Text shown
+ + +
Dr Stephen LARTEY

Within the space of a single fortnight in March 2026, Ghana enacted two sweeping changes to its mining fiscal framework. The Minerals & Mining Royalty Regulations (L.I.), which matured on 9 March, replaced the longstanding flat 5% royalty on gold revenue with a sliding scale ranging from 5% to 12%. Four days later, the Growth & Sustainability Levy (Amendment) Act cut the GSL rate from 3% to 1% of gross revenue.

On the surface, the arithmetic appears straightforward: royalties go up, the GSL comes down. But the true fiscal picture is far more complex—and far more consequential for Ghana’s position as Africa’s largest gold producer.

When the tax treatment of each instrument is properly accounted for, the combined effect is a significant increase in the fiscal burden on miners, one that could reshape investment patterns, shorten mine lives, and ultimately undermine the very revenue gains the government seeks.

This analysis, drawing on Ghana Chamber of Mines data covering all 13 large-scale gold producers, the Chamber’s position paper, and EY’s 2026 fiscal framework simulation, quantifies what these reforms really mean—for miners, for the government, and for Ghana’s competitiveness on the global stage.

The government’s decision to introduce a sliding-scale royalty reflects a sound principle: that Ghana should capture a fair and progressive share of value from its mineral wealth, particularly during periods of elevated gold prices.

The reduction of the GSL from 3% to 1% further demonstrates a willingness to engage constructively with industry concerns. This analysis supports both objectives and seeks to contribute to their long-term success by examining the combined fiscal impact in detail—so that the reforms can be calibrated to maximise sustainable revenue without inadvertently undermining the production base on which that revenue depends.

The Hidden Asymmetry: Why Nominal Rates Are Misleading

To understand the true impact of these reforms, one must first grasp a critical but often overlooked distinction: royalties are deductible against Ghana’s 35% Corporate Income Tax (CIT), while the GSL is not.

This asymmetry means that every 1% of GSL costs a mining company 54% more in after-tax terms than 1% of royalty. Specifically, 1% of royalty costs 0.65% after the CIT deduction, while

1% of GSL costs the full 1%. In royalty-equivalent terms, each percentage point of the GSL is worth approximately 1.54% of royalty.
+ + +
Recorded information

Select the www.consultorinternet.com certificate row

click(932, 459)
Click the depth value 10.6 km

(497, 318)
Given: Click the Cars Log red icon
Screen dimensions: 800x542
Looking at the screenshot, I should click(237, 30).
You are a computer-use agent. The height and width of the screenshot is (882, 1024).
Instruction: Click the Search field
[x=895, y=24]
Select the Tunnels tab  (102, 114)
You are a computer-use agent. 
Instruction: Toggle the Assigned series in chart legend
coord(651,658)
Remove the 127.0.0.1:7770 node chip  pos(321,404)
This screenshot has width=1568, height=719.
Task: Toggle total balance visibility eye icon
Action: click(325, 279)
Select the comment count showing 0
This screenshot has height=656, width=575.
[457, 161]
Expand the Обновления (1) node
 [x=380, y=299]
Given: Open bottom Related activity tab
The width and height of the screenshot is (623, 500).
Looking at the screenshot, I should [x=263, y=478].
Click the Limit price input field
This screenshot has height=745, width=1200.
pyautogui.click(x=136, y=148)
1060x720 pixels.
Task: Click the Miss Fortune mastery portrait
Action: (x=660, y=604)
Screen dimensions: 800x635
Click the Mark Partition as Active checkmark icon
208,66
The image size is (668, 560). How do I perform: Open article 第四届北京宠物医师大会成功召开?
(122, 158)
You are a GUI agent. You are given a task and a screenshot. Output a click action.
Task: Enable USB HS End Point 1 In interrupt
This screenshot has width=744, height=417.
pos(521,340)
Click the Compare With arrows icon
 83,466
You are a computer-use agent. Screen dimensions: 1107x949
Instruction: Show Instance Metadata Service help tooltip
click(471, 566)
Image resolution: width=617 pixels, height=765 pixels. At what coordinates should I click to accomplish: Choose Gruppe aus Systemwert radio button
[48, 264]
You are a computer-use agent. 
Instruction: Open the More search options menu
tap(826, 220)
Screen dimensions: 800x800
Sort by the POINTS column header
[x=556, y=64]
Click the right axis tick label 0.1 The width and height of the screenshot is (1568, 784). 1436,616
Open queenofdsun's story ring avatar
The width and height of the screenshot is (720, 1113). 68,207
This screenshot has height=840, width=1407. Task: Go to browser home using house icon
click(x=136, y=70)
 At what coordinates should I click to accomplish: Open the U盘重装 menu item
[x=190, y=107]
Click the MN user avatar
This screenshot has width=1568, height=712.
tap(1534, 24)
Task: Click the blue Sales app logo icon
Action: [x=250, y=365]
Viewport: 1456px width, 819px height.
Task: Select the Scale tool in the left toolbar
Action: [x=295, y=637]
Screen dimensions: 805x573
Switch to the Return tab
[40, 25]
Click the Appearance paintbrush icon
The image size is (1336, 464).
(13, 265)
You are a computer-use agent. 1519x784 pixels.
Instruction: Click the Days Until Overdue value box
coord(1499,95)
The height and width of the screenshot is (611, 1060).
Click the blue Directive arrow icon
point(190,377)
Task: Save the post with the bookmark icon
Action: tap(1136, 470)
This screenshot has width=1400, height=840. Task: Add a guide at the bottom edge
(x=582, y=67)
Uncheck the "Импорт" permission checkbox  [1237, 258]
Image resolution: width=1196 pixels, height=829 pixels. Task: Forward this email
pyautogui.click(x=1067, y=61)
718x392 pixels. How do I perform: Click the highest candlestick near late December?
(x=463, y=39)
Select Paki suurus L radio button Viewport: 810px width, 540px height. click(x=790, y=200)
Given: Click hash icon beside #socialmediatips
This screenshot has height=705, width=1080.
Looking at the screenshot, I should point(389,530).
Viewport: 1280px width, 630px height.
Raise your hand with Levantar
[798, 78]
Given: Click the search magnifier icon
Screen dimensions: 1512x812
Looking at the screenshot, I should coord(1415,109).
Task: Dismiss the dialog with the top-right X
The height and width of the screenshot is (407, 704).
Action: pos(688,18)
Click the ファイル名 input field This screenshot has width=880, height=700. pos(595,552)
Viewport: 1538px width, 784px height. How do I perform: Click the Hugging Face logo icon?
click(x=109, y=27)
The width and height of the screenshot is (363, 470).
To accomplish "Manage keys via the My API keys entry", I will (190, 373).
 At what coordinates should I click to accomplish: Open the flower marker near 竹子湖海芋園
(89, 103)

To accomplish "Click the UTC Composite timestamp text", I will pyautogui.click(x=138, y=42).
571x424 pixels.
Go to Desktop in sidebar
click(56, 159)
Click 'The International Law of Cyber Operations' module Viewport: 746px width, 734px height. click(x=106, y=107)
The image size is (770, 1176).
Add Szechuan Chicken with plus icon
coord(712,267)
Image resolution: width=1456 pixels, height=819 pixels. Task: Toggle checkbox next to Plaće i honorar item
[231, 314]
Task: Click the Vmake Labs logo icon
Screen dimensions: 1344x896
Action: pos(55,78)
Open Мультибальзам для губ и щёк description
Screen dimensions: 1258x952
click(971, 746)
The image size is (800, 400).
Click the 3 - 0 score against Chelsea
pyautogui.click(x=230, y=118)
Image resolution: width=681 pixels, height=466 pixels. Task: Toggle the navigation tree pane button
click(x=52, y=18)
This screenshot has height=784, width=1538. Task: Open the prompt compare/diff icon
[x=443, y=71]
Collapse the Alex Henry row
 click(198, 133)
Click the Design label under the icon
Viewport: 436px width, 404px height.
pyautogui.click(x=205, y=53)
+ + +
Written request
Rewrite the passage of the Ghana mining tax article from "The reduction of" down to "GSL is not.", putting "openly" in place of "constructively".

Output below
The reduction of the GSL from 3% to 1% further demonstrates a willingness to engage openly with industry concerns. This analysis supports both objectives and seeks to contribute to their long-term success by examining the combined fiscal impact in detail—so that the reforms can be calibrated to maximise sustainable revenue without inadvertently undermining the production base on which that revenue depends.

The Hidden Asymmetry: Why Nominal Rates Are Misleading

To understand the true impact of these reforms, one must first grasp a critical but often overlooked distinction: royalties are deductible against Ghana’s 35% Corporate Income Tax (CIT), while the GSL is not.